Until 2023, the massive flood of 2015 remained the reference point to gauge the severity of economic losses, although there were two years of torrential rainfall in 1996 and 1997. According to Swiss Re, the reinsurance company, the total losses in 2015 in Chennai were an estimated $ 2.2 billion, of which about $700 million were covered by insurance and they mainly pertained to commercial and manufacturing entities.

Lessons ignored
Not many lessons were learned from 2015, which turned out to be a hybrid event involving a natural disaster caused by the monsoon, and bad management of reservoir storage levels by the Tamil Nadu government (18,000 cusecs of water was released from Chemparambakkam on November 17, 2015 creating flood havoc and killing many people).

The weather literature for Tamil Nadu records major flood events in 2005, 2015, 2021 and now 2023. Evidently, the inter-flood maxima, the period between floods, has been narrowing, with a catastrophe striking the State particularly along the coast every few years. This year, the slow-moving Cyclone Michaung dumped between 20 and 34 cm of rain each in two consecutive 24-hour periods on December 4 and 5, devastating the inner city and marooning residential communities in the suburbs. There are bound to be severe losses to individuals and the economy as a whole, and these are yet to be estimated.

Also Read: Expert panel for flood in Chennai wanted transparency, but . . .

Much has been written now about why the impact of such extremes is felt more in the city. Data for annualised rainfall for Chennai since the 1990s points to an average that is mostly over 200 cm, with some outlier years like 2005 exceeding even the 2015 level at Nungambakkam at 256 cm.

What has changed over the years is the collective philosophy on urban development, of the State government, the Chennai Metropolitan Development Authority (CMDA), the Greater Chennai Corporation and the suburban local bodies. Chennai pioneered the concept of regularisation to endorse violating buildings on payment of a fine, and over the years, the trend has grown stronger due to rampant corruption. Most small and medium builders openly tell buyers going in for joint venture rebuilding, that there is an in-built bribe component in the price of Chennai property.

One case involving an IT company and its construction proposal in Sholinganallur was cited by the Directorate of Vigilance and Anti-Corruption as evidence of bribery involving CMDA. The “DVAC’s enquiries revealed the then Minister for Housing and Urban Development deliberately delayed the approval of the planning permit to facilitate the demand for bribes in March 2014,” a media report said.

******************************

• _Problem statement_:
In the article on Chennai floods, what does Swiss Re estimate the total losses in Chennai in 2015 to have been?

(Stored dataset rows)

******************************

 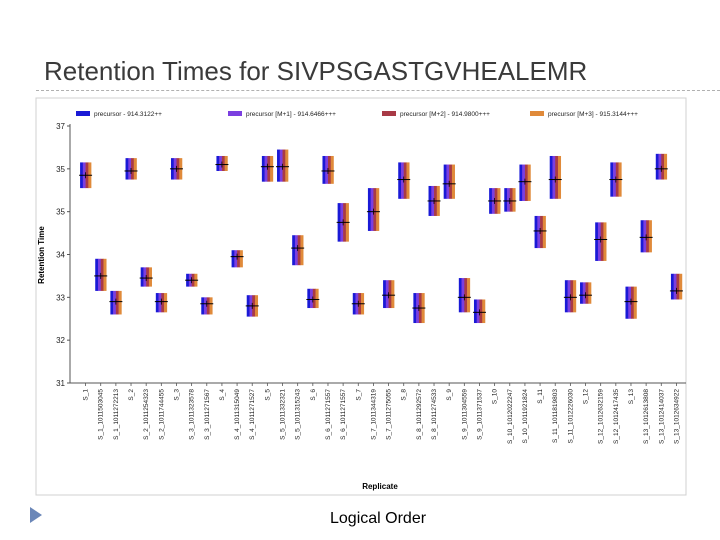 What do you see at coordinates (316, 71) in the screenshot?
I see `slide-title: Retention Times for SIVPSGASTGVHEALEMR` at bounding box center [316, 71].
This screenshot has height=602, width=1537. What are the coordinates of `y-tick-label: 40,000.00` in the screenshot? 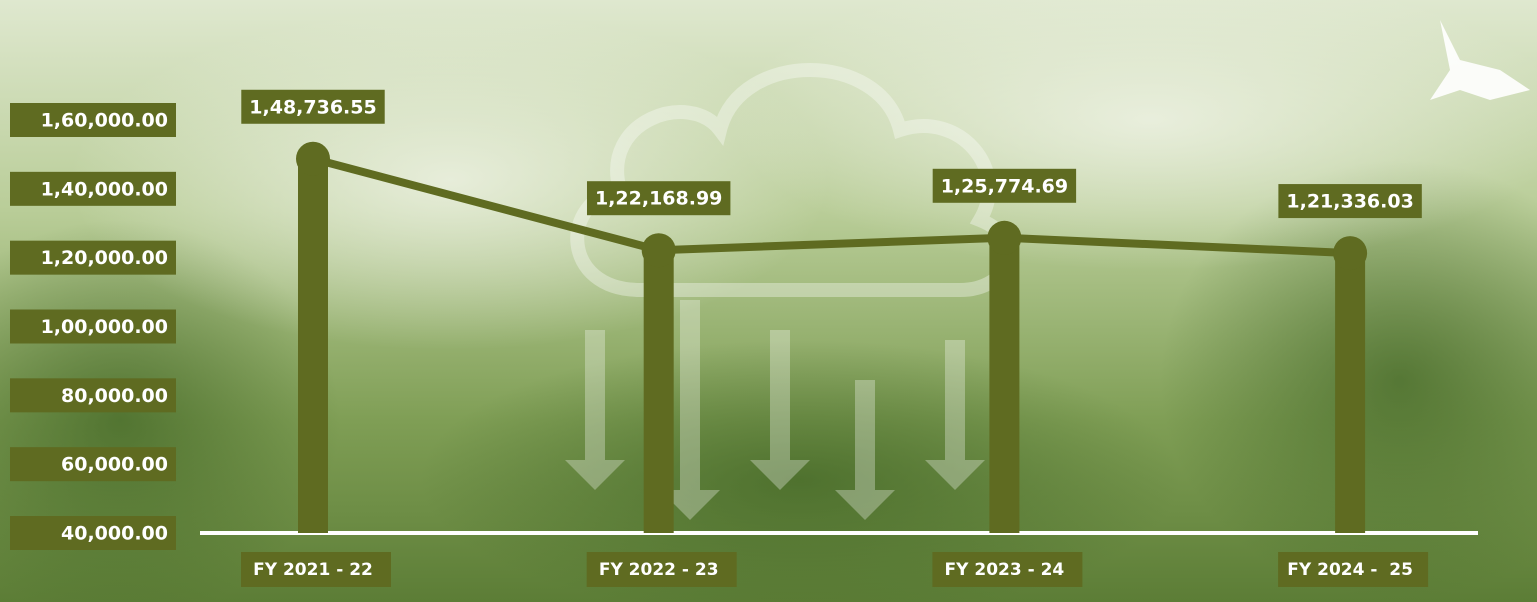 It's located at (114, 534).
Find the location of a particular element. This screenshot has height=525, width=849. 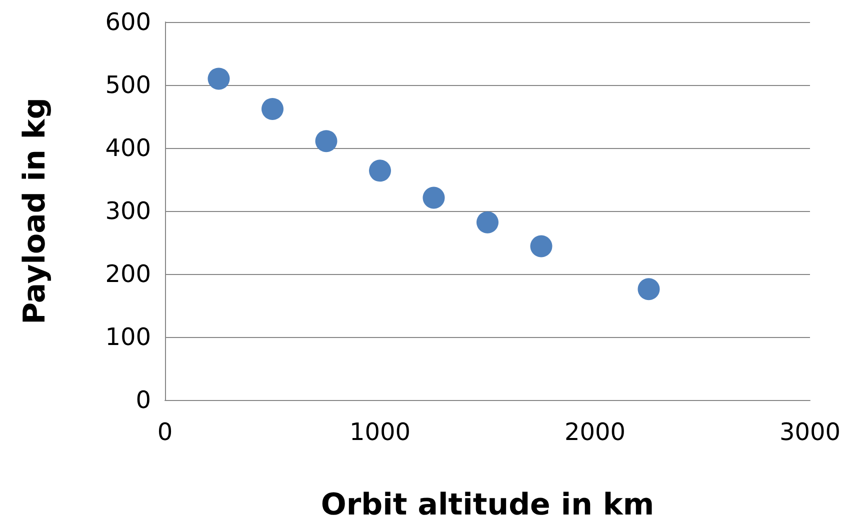

y-tick-label: 500 is located at coordinates (128, 85).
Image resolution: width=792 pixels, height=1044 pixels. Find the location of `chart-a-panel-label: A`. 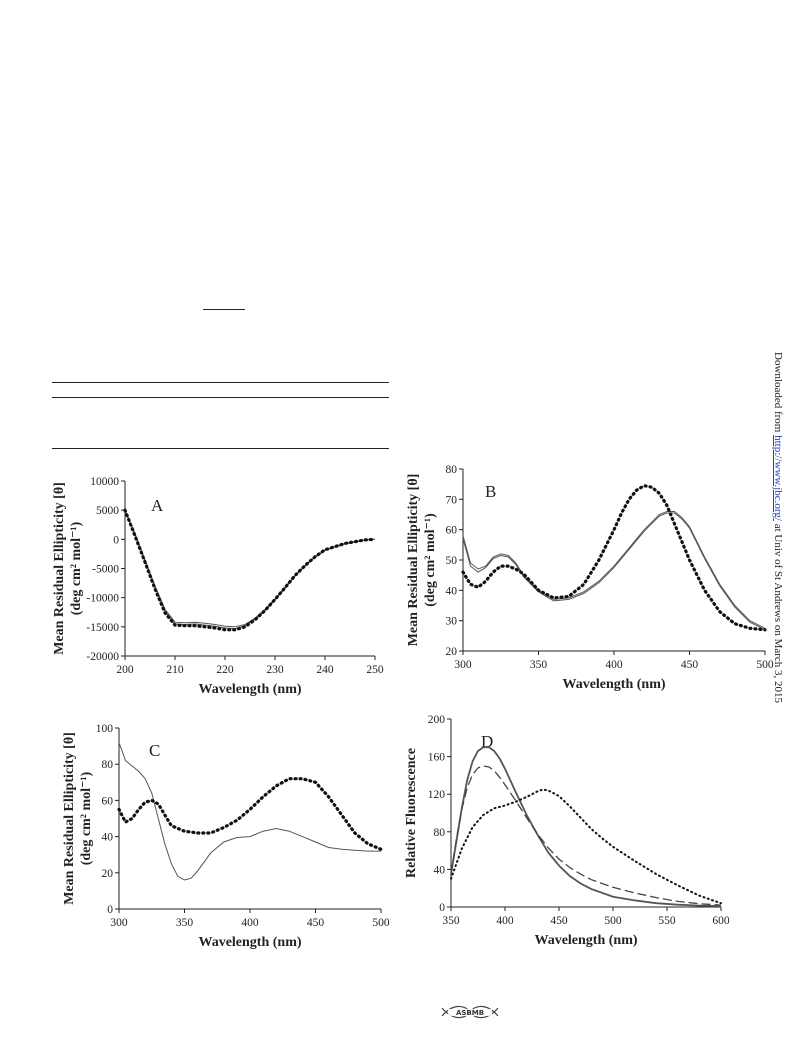

chart-a-panel-label: A is located at coordinates (158, 506).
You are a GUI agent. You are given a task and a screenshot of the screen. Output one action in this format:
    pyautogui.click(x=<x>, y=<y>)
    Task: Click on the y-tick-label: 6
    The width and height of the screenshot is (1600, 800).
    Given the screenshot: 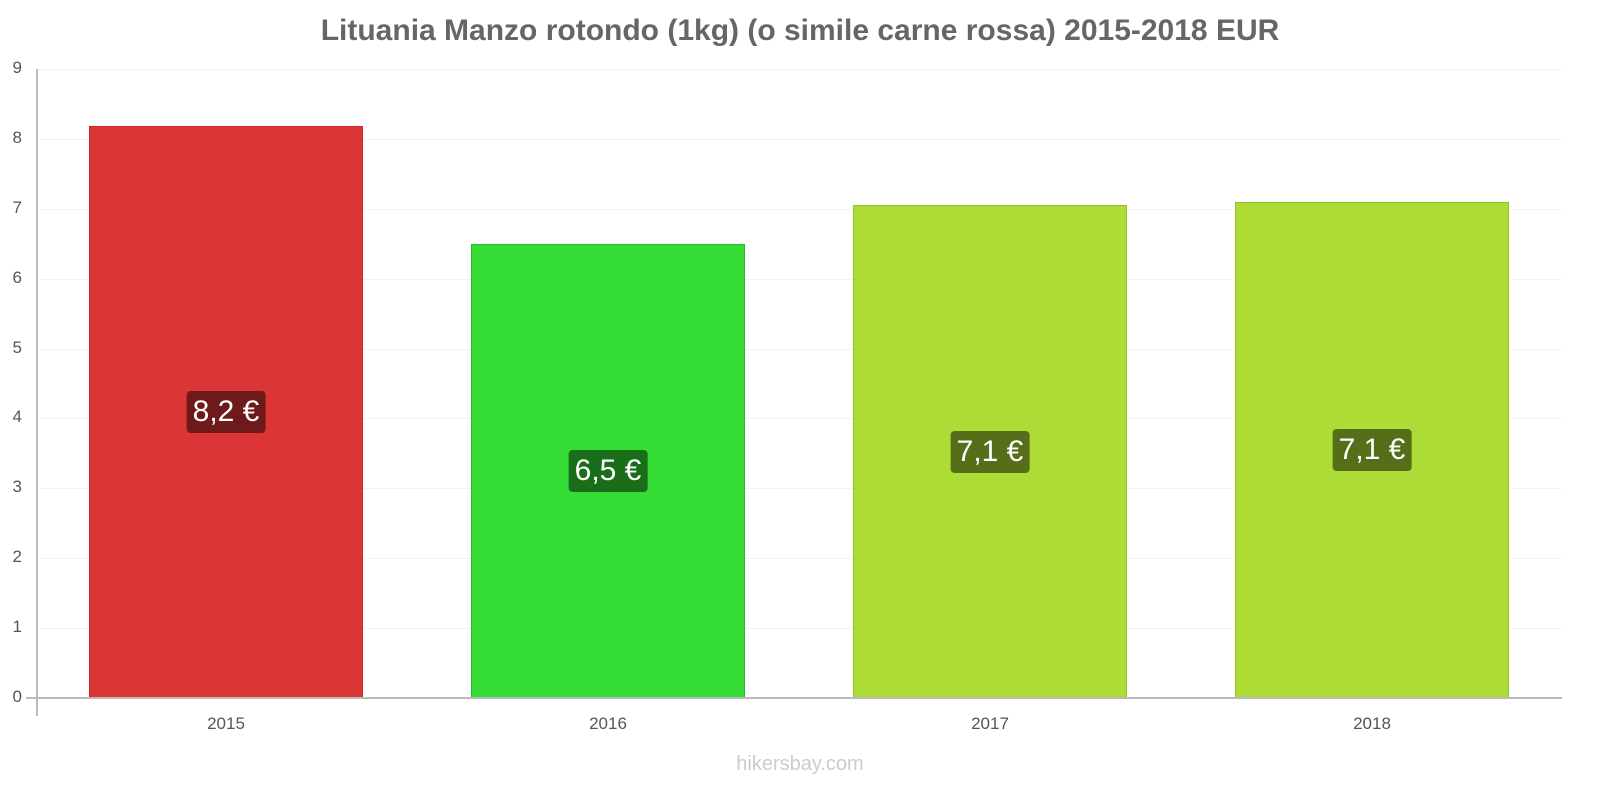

******************************

• _Worked solution_:
An estimated $2.2 billion.